It’s a mud hole here. We still have drifts big enough that we have to keep the does penned up so they don’t escape by going over the fence by running over them. BUT! Where there are no drifts, it is starting to dry up! YAY! I am so sick of slop. Of course, after the 70 degree weather we are going to have this week, we have predictions for snow this coming weekend. Hopefully, it won’t be enough to mud the place up again. I’m here to attest to the fact that that bomb cyclone was a SOB. All of our support goes out to the Nebraskans and all those living in river basins and drainage areas. They are getting water and flooding like Noah and the flood. We have the BIL and the SIL coming next week and it would be inconvenient to have the Detroit suburbanites come out and have to slog through the mud to meet the donkeys.
We took the boy back to college yesterday. He was on spring break but I’m not sure he thought it was much of a break. We picked him up sporting a wicked chest cold. He had JURY DUTY that took up two days (fortunately he was able to convince the attorneys to let him go – although he was in the pool of preferred candidates going into the last hour), and he spent most of the rest of the week sleeping and re-charging from being sick. Oh well. It was a break. I never got to do much during spring break either…. oh ya, “Hey boy! Find a job!”

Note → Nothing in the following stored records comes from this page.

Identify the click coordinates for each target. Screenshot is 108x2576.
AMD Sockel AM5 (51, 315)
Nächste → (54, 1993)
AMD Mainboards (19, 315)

I’ve been Fit-Bit training. Both of our doctors don’t seem to understand just how many steps we get in in a day just by doing chores and taking care of things (“You need to get cardio in, in addition to the farm work,” they say. Look doc. Have you ever even BEEN to a farm??). So I had to find out. The first day I wore the new leash, without doing anything out of the ordinary, I had 8625 steps in for the day. You can set whatever daily goal you wish, but 10,000 steps is that new thing “they” tell you to aim for. One additional walk up and down the driveway would fill that shortage. The difference here is that one is usually hauling something or pulling something at the same time (Feed bags, tools, wagons, water buckets, poop – you know….. the basics). I’d say we are good.
The race to get the hail guards done in time for planting is ongoing. After today, I have 11 of 21 finished. If I cover one with screen per day, I’ll have them done in roughly a week and a half. Planting is the mid-to end of May so as long as we keep drying out, we should be all set. It needs to dry out and firm up as we need to have a semi come in with a load of planters mix soil for the new beds and the orchard we are building. I have been teaching gardening classes in the city. Ironically, this next class is all about raised beds and drip irrigation. Something I know a thing or two about!

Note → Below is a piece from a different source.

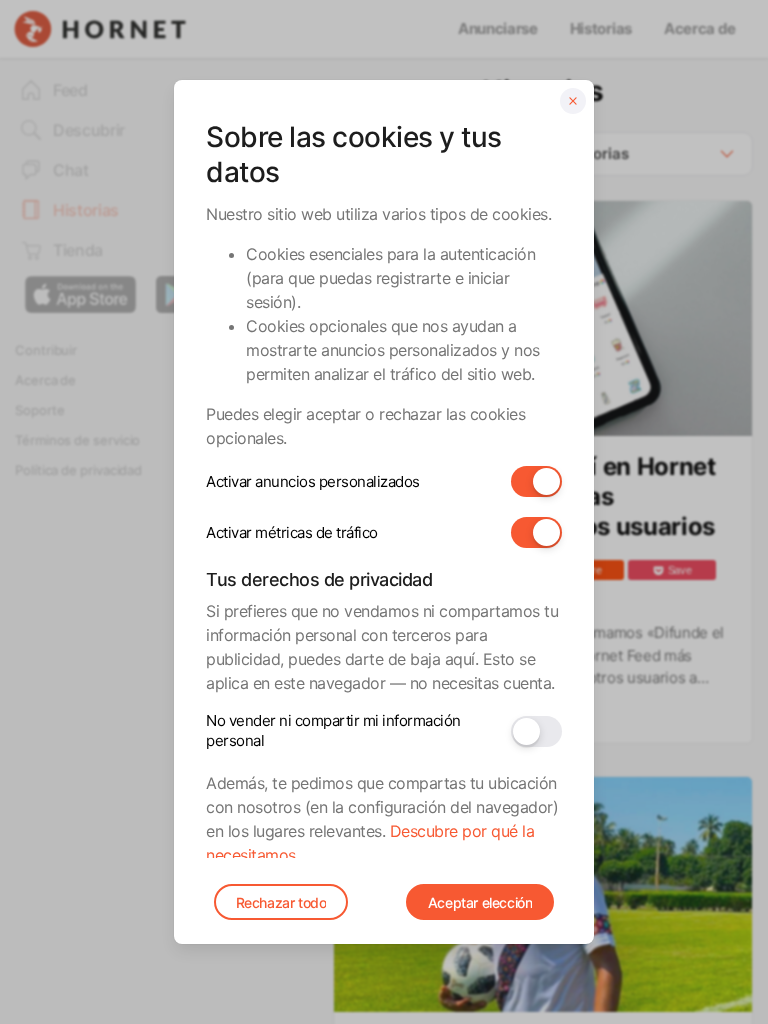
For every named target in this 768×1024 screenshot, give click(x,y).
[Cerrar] (573, 101)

We embarked on the hail project mainly because of the drought last year. The challenge here is the increased intensity of the sun at a mile above sea level. Last year we had extreme drought that dried everything out and got the best of us. I gave it some thought and decided that having a cover that we could throw sun-shade cloth over would help tremendously (It works pretty well in the greenhouse). This year though, is the complete opposite of last year. The mountains have “mountains” of snow which will likely make our spring thaw the normal violent hail/rain/tornadoes we normally get. It will be nice to have the shade cloth, but I suspect the hail screening will be the real hero this spring. I think the screens will work great. I still have to cover the rough edges so the sun shades won’t get hooked on them. I’m thinking of globbing on silicone caulking to provide a nice soft edge. We’ll see.
The grow tables in the basement are filling up. In the next day or so the plants will all be transplanted from their cubes into the grow-out pots. Then the next round of seedlings get started, including hundreds of onions. I go through at least 15 big bags of potting soil a year to get everything started.
Now that the ground is firming up I can finally get to the greenhouse again. Chicken poop compost is on the agenda for the beds along with the new drip irrigation plumbing for the 9 new beds we are adding. I’m excited to try out my new in-line fertilizer doser that mixes liquid fertilizer into the drip irrigation lines so the plants can be fed automatically.
We are on piglet search for the spring and our new broiler chicks arrived last week. All is bustling here once again. It’s nice to not be contending with retirement, selling a house, unnecessary conflicts, building a barn, having surgery………. just farming. My self-imposed JAZ Farm ashram retreat, such that I’m allowed, has been the ticket. The head is clearing up. I’m not the same person I was (better for me and my family – the three of us) so some folks will see some serious differences. For me they are the right answer. Others will simply have to adapt. Not my problem.
Weaving, unfortunately, is on the back burner these days. I have these great napkins on the loom, but finding time to get there and throw the shuttle has been a bit difficult. Just the way of life on the farm. It’s spring! Even the garlic, wheat, and dandelions are coming up!